Humeur buissonnière

C’était un vendredi soir. Nous étions attablées devant un apéro dinatoire, que nous qualifiions nous-mêmes supérieur à tous les repas de restaurant que nous pourrions nous offrir, en sirotant un ravissant vin d’Alsace. Mon amie me parlait de ses lectures du moment, dont celle-ci où des chercheurs en art et en médecine avaient établi des parallèles entre leur spécialité respective en vue de favoriser, comme l’espère le préfacier du livre, « une symbiose entre la science et l’art, composantes fondamentales du génie humain ». Certaines images sont en effet confondantes, mais je ne vous détaillerai pas leurs théories, n’ayant que survolé l’ouvrage. Je vous parlerai plutôt de notre voisin René, du rang 4, musicien d’exception s’il en est, qui, à une époque (j’ignore s’il le fait toujours), se plaisait à peindre des roches desquelles il faisait ressortir des visages, des animaux, des évocations diverses qui rendaient aussi vivantes qu’elles puissent l’être des pierres ramassées sur la terre, sur le chemin, dans le fossé. « Nous avons une étonnante capacité à animer le monde. À entrevoir, dans ce qui nous entoure, la présence d’un autre. Est-ce un visage ? Une réminiscence ? Une illusion ? », s’interrogent les auteurs. Évidemment, cela me ramène à Levinas, que j’ai déjà évoqué en ces pages, pour qui le visage de l’autre établissait d’emblée notre responsabilité vis-à-vis de cet autre. Mais, bon, voilà-t-y pas que je m’égare encore, car je ne veux parler ni d’éthique ou de philosophie (quoique par les temps qui courent, on en aurait bien besoin), mais une fois de plus du regard que nous portons sur le Vivant, enfants, hommes et femmes, arbres, feuilles, plantes, bêtes, insectes, roches, lacs et rivières, etc. Mon amie n’appréciera pas que je la qualifie d’érudite, parce qu’elle n’est ni savante ni spécialiste de rien, arguera-t-elle, il n’en reste pas moins que le regard qu’elle porte sur tout « ça », est d’une part artistique, parce qu’empreint d’un amour quasi douloureux tant il est aigu et conscient, et par ailleurs, animé d’une curiosité et d’une observation qui sans être scientifiques sont aiguisées et rigoureuses.

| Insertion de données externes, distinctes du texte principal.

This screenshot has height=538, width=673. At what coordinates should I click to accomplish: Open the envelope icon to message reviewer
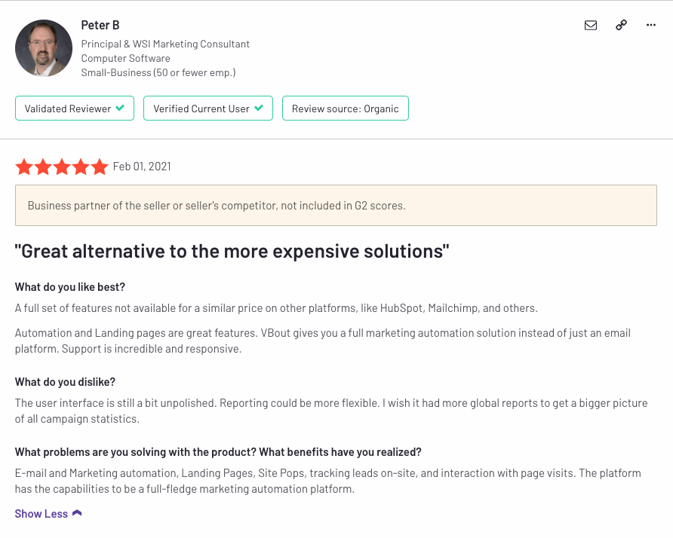[x=591, y=26]
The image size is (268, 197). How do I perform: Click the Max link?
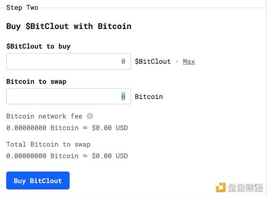point(188,62)
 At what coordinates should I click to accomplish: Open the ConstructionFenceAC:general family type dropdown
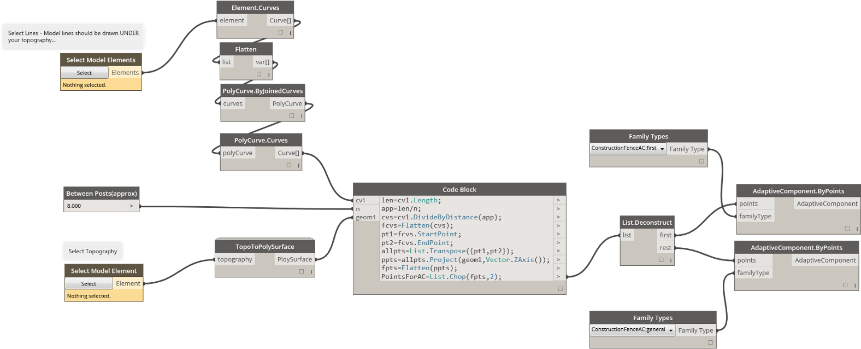[671, 330]
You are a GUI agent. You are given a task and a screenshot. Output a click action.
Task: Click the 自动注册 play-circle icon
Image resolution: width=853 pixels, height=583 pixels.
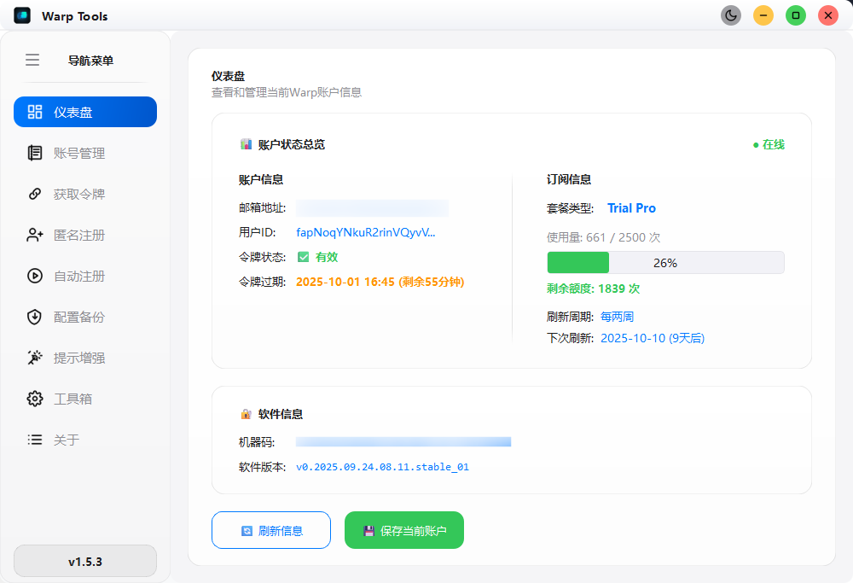(35, 276)
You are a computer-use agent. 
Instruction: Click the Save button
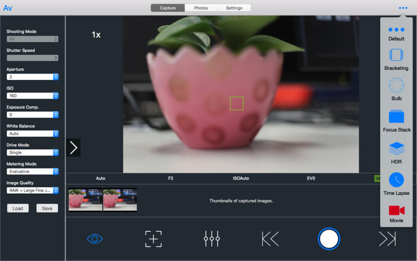(47, 208)
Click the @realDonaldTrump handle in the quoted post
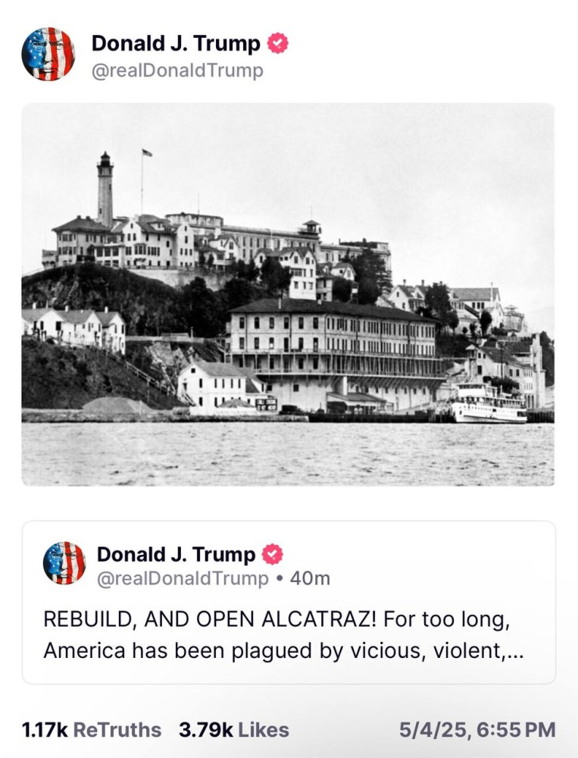 click(183, 578)
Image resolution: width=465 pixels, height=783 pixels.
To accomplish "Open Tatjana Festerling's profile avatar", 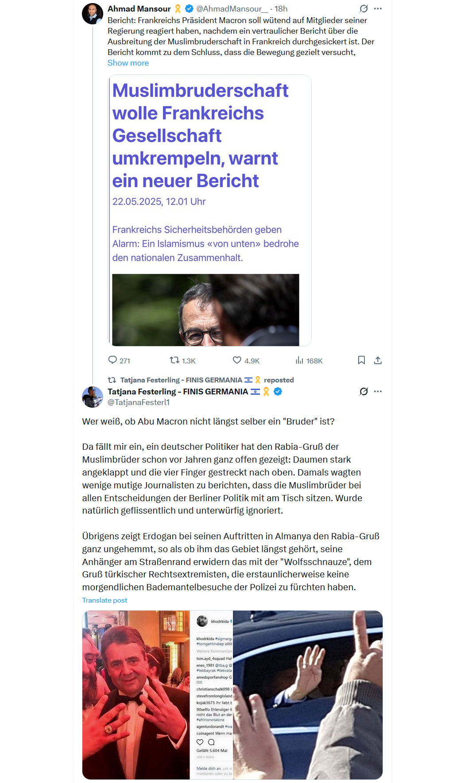I will (93, 397).
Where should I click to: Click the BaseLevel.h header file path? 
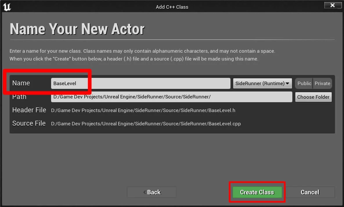coord(143,110)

À gauche, Edvard Munch, Le cri, 1893 ; à droite, détail d’un poteau télégraphique. Quand l’art rencontre la science, Éditions de La Martinière, Jean Claude Ameisen, Yvan Brohard. Photo par Dyane Raymond

Bref. Une fois encore, là n’est pas mon propos. Mais qu’en est-il donc, vous impatienterez-vous peut-être ? Que pourrais-je répondre qui ne soit ni une bêtise ni une pirouette ? Peut-être qu’il s’agit, par les temps qui courent justement, de la gravité et du sérieux avec lesquels nous devrions considérer toute chose, tout être vivant ; Levinas nommait cela : le sérieux sévère de la bonté.